Consider one of the plaintiffs in the American Civil Liberties Union’s case challenging forced separations of asylum-seeking families, a woman listed as “Ms. L.” After fleeing political violence in Congo, Ms. L. presented herself and her 7-year-old daughter at the San Ysidro, California, Port of Entry in November. Ms. L. also passed a “credible fear interview,” the initial screening for asylum-seekers.
She did everything right. She did not unlawfully cross the border. Nonetheless, according to her ACLU attorney Lee Gelernt, her daughter was still taken from her.
Ms. L. was sent to San Diego; her daughter, thousands of miles away to Chicago.
After a lawsuit, press coverage and great public outcry, they were finally reunited more than four months later.
Now consider another named plaintiff in the ACLU’s case, listed as “Ms.

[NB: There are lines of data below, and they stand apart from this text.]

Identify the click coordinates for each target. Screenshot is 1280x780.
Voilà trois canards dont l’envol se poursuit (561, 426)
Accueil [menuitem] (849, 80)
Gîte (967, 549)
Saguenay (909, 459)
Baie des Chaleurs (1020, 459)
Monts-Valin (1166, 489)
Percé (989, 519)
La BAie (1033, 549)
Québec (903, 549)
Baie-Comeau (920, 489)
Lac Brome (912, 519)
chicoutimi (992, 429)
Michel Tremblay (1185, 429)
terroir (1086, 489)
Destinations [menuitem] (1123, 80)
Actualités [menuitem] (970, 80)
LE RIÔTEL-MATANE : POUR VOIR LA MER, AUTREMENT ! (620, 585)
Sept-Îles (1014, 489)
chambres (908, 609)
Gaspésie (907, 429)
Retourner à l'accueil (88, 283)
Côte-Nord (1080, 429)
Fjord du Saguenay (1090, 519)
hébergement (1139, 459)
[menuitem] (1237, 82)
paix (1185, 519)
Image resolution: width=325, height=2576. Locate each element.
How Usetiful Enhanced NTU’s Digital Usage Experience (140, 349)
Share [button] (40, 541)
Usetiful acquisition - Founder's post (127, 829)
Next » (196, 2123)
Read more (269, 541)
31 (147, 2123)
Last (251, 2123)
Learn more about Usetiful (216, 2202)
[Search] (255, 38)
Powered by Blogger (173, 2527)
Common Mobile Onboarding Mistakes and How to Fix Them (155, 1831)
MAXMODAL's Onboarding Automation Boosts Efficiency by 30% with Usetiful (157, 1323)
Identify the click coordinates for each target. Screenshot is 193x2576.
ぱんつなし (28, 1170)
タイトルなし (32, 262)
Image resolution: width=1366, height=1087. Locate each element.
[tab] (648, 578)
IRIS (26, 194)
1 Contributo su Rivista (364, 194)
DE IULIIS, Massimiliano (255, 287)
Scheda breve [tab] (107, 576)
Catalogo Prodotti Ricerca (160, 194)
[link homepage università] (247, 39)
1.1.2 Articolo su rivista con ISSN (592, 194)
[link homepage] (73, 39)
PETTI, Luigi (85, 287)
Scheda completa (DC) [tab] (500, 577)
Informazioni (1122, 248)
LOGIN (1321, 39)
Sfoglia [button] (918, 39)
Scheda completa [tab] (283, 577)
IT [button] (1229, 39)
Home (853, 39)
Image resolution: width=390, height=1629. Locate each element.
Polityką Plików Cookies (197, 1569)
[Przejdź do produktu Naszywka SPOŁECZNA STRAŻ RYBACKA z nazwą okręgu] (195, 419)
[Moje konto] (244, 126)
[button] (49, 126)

C.”
She was also seeking asylum with her 14-year-old son; they were fleeing domestic abuse in their home country of Brazil. Unlike with Ms. L.‘s family, though, they did actually cross into the United States without permission. After entering a few feet, they presented themselves to a border guard and requested asylum.
Ms. C. passed a “credible fear interview.” Before her asylum claim could be processed, however, the government charged her for the misdemeanor of illegally crossing the border. She was convicted and spent 25 days in jail. Because the jail could not accept children, her son was sent to a center for “unaccompanied children” in Chicago. Of course, he was only “unaccompanied” because the government rendered him as such.
Nevermind that. Here’s where things really go off the rails.
After Ms. C. was released from prison, she was sent to an immigration detention center while her asylum claim proceeded. Yet government refused to release her son to her.
Ms. C. was ultimately released to a private, nonprofit shelter for immigrants in El Paso, which was also willing to take her son. The government still refused to release the boy.
Government officials never alleged that she was an unfit parent. Authorities just refused to let the family be reunited. After press coverage in The Washington Post and elsewhere, the boy was finally released to her last Tuesday.
This was nine months after they’d first been forcibly separated; eight months after she was out of jail (Sessions’ and Nielsen’s stated rationale for why immigrant parents and kids needed to be separated); and six weeks after she’d been released from any sort of government custody. Her involvement with the criminal justice system was long over, and the government still kept the family apart.
Does this sound “no different” from how we treat any other crime?